Reduction of variability between physicians: the proposed reference table standardizes operating thresholds and consequent actions, promoting more consistent decisions regarding when to reassess, intensify treatment, and refer for specialist consultation.

3.

Translation into clinical actions: the derived profiles are operationalized into concrete outpatient steps:

• Care pathways by phenotype: each profile identified by clustering is translated into practical recommendations: visit frequency, timing for repeat total IgE and white blood cell counts, opportunities for targeted in-depth testing (e.g., eosinophils, exhaled nitric oxide, spirometry), and criteria for referral to the most appropriate specialist. These pathways are intended for deployment in Southern Italian clinics;
• Signs of subclinical inflammation in the elderly: the profile characterized by older age, elevated white blood cells, and only moderate total IgE suggests the possibility of non-clinically evident inflammation. In these cases, targeted screening (e.g., C-reactive protein, differential, airway evaluation, or chronic infections) is indicated to reduce potential diagnostic delays;
• Prioritization of referrals: profiles that combine elevated white blood cell and IgE values at a younger age are associated with greater allergic activity and deserve priority for evaluation and treatment planning. Conversely, profiles with lower values can be managed with structured surveillance and periodic reassessment;
• Monitoring over time: the evolution of an individual patient from one profile to another can be used as a pragmatic indicator of clinical response, useful both in daily practice.

5.2. Methodological Limitations and Future Directions

A key limitation is the use of a single-region primary-care cohort from Apulia; this may limit transportability to different healthcare systems.

Another limitation is the moderate sample size, which may affect cluster robustness and limit generalizability.
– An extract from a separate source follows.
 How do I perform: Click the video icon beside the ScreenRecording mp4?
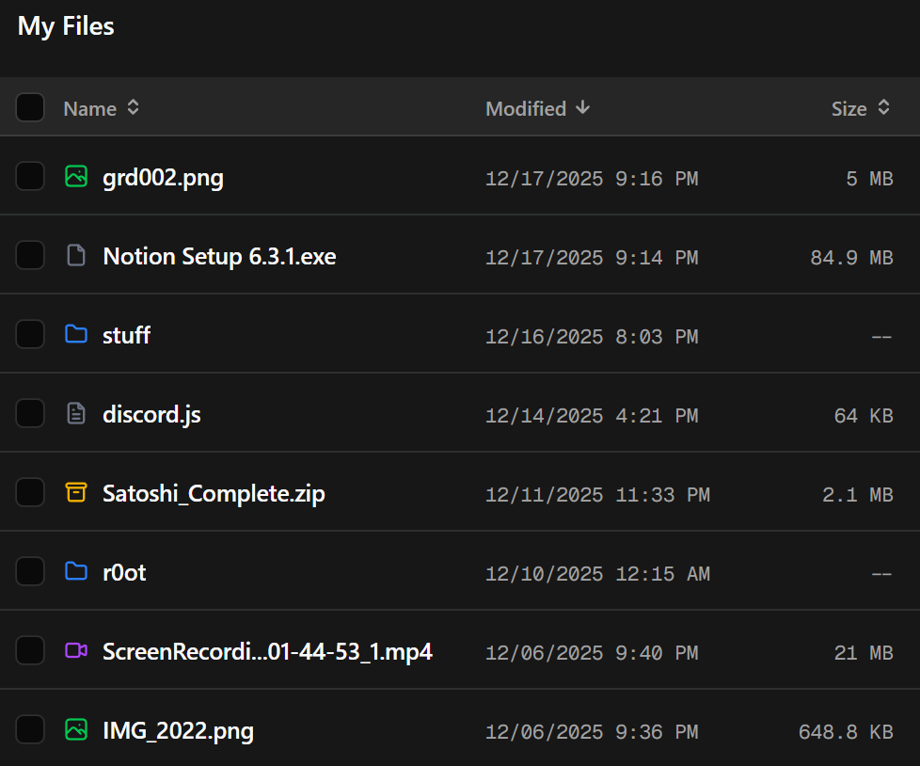(x=76, y=650)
The present findings should therefore be considered preliminary and validated in larger independent cohorts. Accordingly, the identified clusters should be interpreted as a preliminary data-driven subdivision of allergic patients, useful for generating clinically testable hypotheses and guiding subsequent clinical interpretation, rather than as definitive phenotypic categories. In addition, the Random Forest analysis mainly assesses internal separability, since cluster labels were derived from the same dataset used for classification. Therefore, it does not represent an independent validation of the stratification framework, and external validation on independent cohorts is still needed.

Accordingly, research should use external datasets accompanied by prospective studies to achieve complete validation of identified profiles regarding their value in personalized medicine and care systems.
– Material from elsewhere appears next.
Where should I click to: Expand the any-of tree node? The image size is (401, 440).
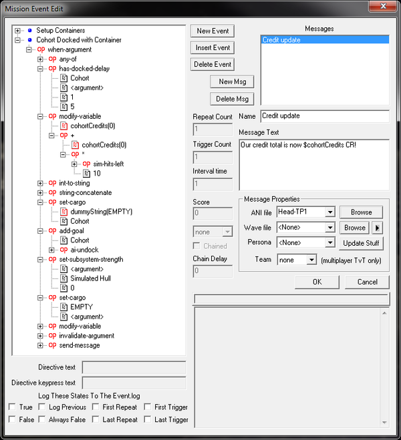(41, 59)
To address this limitation, future external validation will require larger independent cohorts, clinically defined reference profiles, and the integration of additional biological markers, such as wheal size, specific IgE, and other immunological parameters.

Future work will also include a more detailed clinical analysis of the identified subgroups, using the present stratification as an initial framework to further assess their medical plausibility, associated comorbidities, and potential implications for patient management.
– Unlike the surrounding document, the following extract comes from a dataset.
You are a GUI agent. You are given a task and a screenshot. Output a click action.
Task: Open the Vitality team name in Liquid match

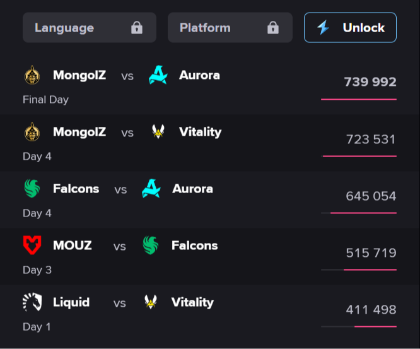[x=192, y=302]
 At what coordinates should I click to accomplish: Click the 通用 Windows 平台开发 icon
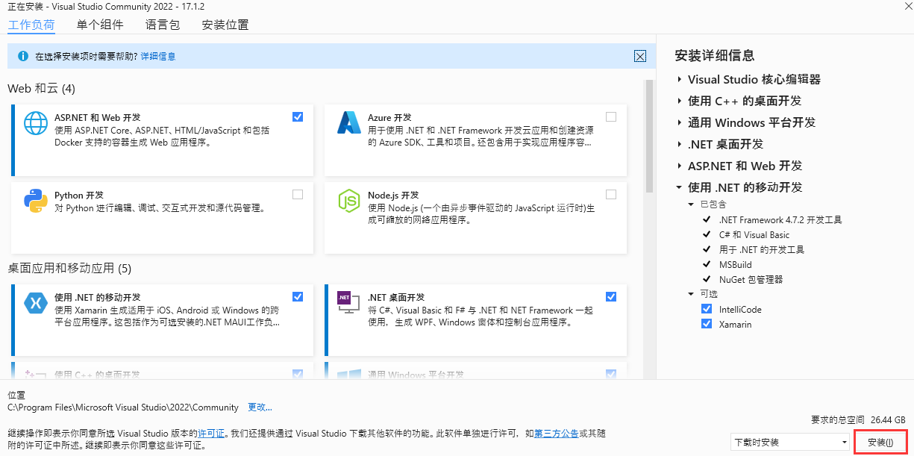[348, 373]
The proposed stratification model aims to provide a tool to support clinical reasoning and hypothesis generation, facilitating more consistent decisions in the outpatient setting, but it is not intended to replace established diagnostic and therapeutic guidelines in allergy.

Future work will expand the dataset to multi-regional Italian cohorts and international settings, enabling assessment of model transportability and fairness across diverse populations. A possible future direction is the adoption of fuzzy clustering approaches, which may better capture partially overlapping clinical profiles and graded membership patterns, whereas the present study was intentionally focused on obtaining clearly separated patient groups for interpretable clinical stratification.

Finally, more investigation should be conducted to understand the powerful link between patient age and immunoglobulin E levels from both physiological and immunological standpoints.